Union sources confirm they’ll accept the existing offer after a few days of striking. They’re going to disrupt the lives of 30,000 San Francisco families for no material change in their own situation. If they don’t return to the table, we know what this was really about: UESF pleasing their Sacramento state union CTA. Putting union boss politics over the kids again.

The Math Doesn’t Work—And UESF Knows It

SFUSD is under state fiscal oversight. According to the SF Chronicle, the state can reject any deficit-creating contract. The district is already expected to spend $52 million more than revenue this year, with reserves depleted by 2027-28 without a balanced budget.

The district is already offering 6% raises over two years plus fully funded dependent healthcare at no cost to educators. That’s a real offer. But UESF walked out without a counteroffer. The state would likely reject UESF’s demands even if the district caved.

Fighting for Sabbaticals While Schools Close

They are fighting to hold onto sabbaticals. And we’ll keep schools closed so they can have six-month and year-long paid breaks.
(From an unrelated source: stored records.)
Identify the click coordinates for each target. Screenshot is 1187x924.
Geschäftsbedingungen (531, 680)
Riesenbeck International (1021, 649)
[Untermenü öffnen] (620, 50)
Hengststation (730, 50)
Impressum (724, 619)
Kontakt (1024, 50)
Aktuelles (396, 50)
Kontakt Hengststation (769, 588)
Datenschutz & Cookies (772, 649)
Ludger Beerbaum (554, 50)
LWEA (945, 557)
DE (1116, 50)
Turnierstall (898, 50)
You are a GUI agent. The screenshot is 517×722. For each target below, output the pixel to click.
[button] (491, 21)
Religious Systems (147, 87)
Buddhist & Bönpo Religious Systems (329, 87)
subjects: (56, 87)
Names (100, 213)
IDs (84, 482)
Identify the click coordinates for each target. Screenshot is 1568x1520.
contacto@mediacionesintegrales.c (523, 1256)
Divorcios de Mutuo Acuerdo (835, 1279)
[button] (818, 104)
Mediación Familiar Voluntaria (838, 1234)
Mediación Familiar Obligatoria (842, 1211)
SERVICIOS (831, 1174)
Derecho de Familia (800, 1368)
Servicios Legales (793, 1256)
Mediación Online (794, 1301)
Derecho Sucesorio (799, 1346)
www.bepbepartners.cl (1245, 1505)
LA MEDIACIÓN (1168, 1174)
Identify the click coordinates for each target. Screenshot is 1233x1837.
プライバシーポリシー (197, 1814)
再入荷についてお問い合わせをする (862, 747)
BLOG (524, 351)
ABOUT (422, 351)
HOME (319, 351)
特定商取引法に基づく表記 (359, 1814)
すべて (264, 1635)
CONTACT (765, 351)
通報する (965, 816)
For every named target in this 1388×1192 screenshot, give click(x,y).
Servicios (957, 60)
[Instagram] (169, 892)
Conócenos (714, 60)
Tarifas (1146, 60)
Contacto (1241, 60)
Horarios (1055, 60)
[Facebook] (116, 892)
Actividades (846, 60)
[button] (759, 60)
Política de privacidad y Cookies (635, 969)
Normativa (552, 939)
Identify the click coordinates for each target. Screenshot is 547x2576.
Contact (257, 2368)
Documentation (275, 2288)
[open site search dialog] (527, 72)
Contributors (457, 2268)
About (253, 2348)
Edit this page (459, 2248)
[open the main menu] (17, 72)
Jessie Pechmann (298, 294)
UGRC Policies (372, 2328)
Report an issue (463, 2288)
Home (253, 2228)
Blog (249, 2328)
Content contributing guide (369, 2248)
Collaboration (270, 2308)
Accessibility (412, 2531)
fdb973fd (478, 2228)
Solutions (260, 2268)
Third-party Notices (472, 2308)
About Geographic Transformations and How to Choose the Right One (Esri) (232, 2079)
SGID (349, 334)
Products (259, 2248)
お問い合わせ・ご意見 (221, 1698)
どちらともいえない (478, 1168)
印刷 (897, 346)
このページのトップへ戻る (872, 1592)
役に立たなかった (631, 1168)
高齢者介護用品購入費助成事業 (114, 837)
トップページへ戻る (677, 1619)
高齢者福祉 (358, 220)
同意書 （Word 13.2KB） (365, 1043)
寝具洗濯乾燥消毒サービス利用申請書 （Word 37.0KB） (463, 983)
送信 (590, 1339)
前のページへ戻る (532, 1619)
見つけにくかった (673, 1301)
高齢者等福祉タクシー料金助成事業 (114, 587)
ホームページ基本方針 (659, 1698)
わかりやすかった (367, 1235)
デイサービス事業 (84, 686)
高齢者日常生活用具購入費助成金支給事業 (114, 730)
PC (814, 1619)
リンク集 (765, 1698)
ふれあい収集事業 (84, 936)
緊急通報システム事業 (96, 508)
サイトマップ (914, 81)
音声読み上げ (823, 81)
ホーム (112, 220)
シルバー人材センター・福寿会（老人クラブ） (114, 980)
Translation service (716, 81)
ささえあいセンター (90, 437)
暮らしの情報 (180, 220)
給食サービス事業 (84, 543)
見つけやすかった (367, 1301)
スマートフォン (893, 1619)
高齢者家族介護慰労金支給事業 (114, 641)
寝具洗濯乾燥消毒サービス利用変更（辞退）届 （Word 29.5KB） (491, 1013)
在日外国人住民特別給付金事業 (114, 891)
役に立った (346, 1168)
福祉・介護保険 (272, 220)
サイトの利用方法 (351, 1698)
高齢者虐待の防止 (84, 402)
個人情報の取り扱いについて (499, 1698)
Currently, sabbatical leaves — which are available to teachers after seven years in the district — cost San Francisco schools $5.4 million per year for 50 full-year leaves and 12 half-year leaves. The AP prep periods cost $6.5 million for 64 teachers with more than one AP class and $1.5 million for 60 department head prep periods, according to district data.

That equals $13.4 million spent on 186 educators and for compensation that is not common in other districts.

Each 1% salary increase f...
The numbers tell the story: $13.4 million for 186 educators' perks while schools close and families flee.·Source: x.com

According to the Chronicle, sabbaticals cost SFUSD $5.4 million per year for just 62 teachers—compensation that is not common in other districts.

Meanwhile, SFUSD has lost 4,000 students since 2019. San Francisco now has roughly 30% of kids in private schools—the highest rate in California. Every bad policy accelerates the death spiral.

Lurie Is Right: Get Back to the Table

Mayor Daniel Lurie made his office available day and night to reach an agreement. He asked for three additional days of negotiation to keep kids in school.

Even Nancy Pelosi urged continued engagement: “Our teachers are custodians of our children five days of the week and they deserve our support, our students need continuity and our families deserve certainty.”

UESF’s response? Union President Cassondra Curiel was unmoved: “We will be going on strike Monday absent a signed agreement.”

This will be the first SF teacher strike since 1979—nearly 50 years. The last one lasted seven weeks.

UESF deciding to strike and hurt the educations of tens of thousands of students when there is no expected actual benefit to the teachers is borderline malfeasance. They’re going to strike for a few days, then take the same deal they could accept today. The kids are pawns in a union boss political shell game with Sacramento’s CTA. And if PERB rules this strike unlawful? SFUSD could recover damages. The union bosses are gambling with everyone’s money— and now with PERB on the table, it might be their own.